• _Exercise_
Present each line of the rows below as a numbered list, leaving out the blank lines.
----- Stored rows -----
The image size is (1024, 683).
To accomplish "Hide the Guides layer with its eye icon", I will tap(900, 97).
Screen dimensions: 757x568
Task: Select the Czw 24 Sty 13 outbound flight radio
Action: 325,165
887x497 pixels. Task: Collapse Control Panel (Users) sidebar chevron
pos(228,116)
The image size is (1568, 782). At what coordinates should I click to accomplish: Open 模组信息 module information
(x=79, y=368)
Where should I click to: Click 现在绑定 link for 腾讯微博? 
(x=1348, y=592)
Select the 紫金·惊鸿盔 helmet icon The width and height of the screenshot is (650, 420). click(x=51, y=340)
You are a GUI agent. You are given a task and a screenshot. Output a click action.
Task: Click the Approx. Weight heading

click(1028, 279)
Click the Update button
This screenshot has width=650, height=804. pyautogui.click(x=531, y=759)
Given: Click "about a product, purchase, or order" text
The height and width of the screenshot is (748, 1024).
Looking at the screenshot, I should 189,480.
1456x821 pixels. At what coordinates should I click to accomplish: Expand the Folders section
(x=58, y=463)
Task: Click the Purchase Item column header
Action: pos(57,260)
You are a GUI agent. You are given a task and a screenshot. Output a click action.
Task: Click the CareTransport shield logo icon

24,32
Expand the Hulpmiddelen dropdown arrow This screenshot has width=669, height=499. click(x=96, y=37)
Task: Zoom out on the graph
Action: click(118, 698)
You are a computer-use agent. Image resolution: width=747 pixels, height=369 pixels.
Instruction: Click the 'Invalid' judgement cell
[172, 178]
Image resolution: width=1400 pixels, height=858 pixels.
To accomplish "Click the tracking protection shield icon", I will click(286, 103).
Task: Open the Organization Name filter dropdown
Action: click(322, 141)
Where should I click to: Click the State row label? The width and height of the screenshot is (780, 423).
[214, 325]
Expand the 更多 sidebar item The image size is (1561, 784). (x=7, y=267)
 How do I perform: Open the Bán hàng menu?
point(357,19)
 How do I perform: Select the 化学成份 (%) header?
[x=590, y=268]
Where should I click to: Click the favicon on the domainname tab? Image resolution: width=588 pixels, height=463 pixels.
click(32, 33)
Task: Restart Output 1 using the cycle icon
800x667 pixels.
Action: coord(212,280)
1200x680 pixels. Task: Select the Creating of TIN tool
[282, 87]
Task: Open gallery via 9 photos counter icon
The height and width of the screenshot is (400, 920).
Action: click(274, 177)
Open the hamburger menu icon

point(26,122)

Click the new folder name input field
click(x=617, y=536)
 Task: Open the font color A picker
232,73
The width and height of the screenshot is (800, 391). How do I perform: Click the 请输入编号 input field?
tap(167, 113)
-----
• _Answer_
1. The image size is (1024, 683).
2. To accomplish "Hide the Guides layer with its eye icon", I will tap(900, 97).
3. Screen dimensions: 757x568
4. Task: Select the Czw 24 Sty 13 outbound flight radio
5. Action: 325,165
6. 887x497 pixels. Task: Collapse Control Panel (Users) sidebar chevron
7. pos(228,116)
8. The image size is (1568, 782). At what coordinates should I click to accomplish: Open 模组信息 module information
9. (x=79, y=368)
10. Where should I click to: Click 现在绑定 link for 腾讯微博? 
11. (x=1348, y=592)
12. Select the 紫金·惊鸿盔 helmet icon The width and height of the screenshot is (650, 420). click(x=51, y=340)
13. You are a GUI agent. You are given a task and a screenshot. Output a click action.
14. Task: Click the Approx. Weight heading
15. click(1028, 279)
16. Click the Update button
17. This screenshot has width=650, height=804. pyautogui.click(x=531, y=759)
18. Given: Click "about a product, purchase, or order" text
19. The height and width of the screenshot is (748, 1024).
20. Looking at the screenshot, I should 189,480.
21. 1456x821 pixels. At what coordinates should I click to accomplish: Expand the Folders section
22. (x=58, y=463)
23. Task: Click the Purchase Item column header
24. Action: pos(57,260)
25. You are a GUI agent. You are given a task and a screenshot. Output a click action.
26. Task: Click the CareTransport shield logo icon
27. 24,32
28. Expand the Hulpmiddelen dropdown arrow This screenshot has width=669, height=499. click(x=96, y=37)
29. Task: Zoom out on the graph
30. Action: click(118, 698)
31. You are a computer-use agent. Image resolution: width=747 pixels, height=369 pixels.
32. Instruction: Click the 'Invalid' judgement cell
33. [172, 178]
34. Image resolution: width=1400 pixels, height=858 pixels.
35. To accomplish "Click the tracking protection shield icon", I will click(286, 103).
36. Task: Open the Organization Name filter dropdown
37. Action: click(322, 141)
38. Where should I click to: Click the State row label? The width and height of the screenshot is (780, 423).
39. [214, 325]
40. Expand the 更多 sidebar item The image size is (1561, 784). (x=7, y=267)
41.  How do I perform: Open the Bán hàng menu?
42. point(357,19)
43.  How do I perform: Select the 化学成份 (%) header?
44. [x=590, y=268]
45. Where should I click to: Click the favicon on the domainname tab? Image resolution: width=588 pixels, height=463 pixels.
46. click(32, 33)
47. Task: Restart Output 1 using the cycle icon
48. 800x667 pixels.
49. Action: coord(212,280)
50. 1200x680 pixels. Task: Select the Creating of TIN tool
51. [282, 87]
52. Task: Open gallery via 9 photos counter icon
53. The height and width of the screenshot is (400, 920).
54. Action: click(274, 177)
55. Open the hamburger menu icon
56. point(26,122)
57. Click the new folder name input field
58. click(x=617, y=536)
59.  Task: Open the font color A picker
60. 232,73
61. The width and height of the screenshot is (800, 391). How do I perform: Click the 请输入编号 input field?
62. tap(167, 113)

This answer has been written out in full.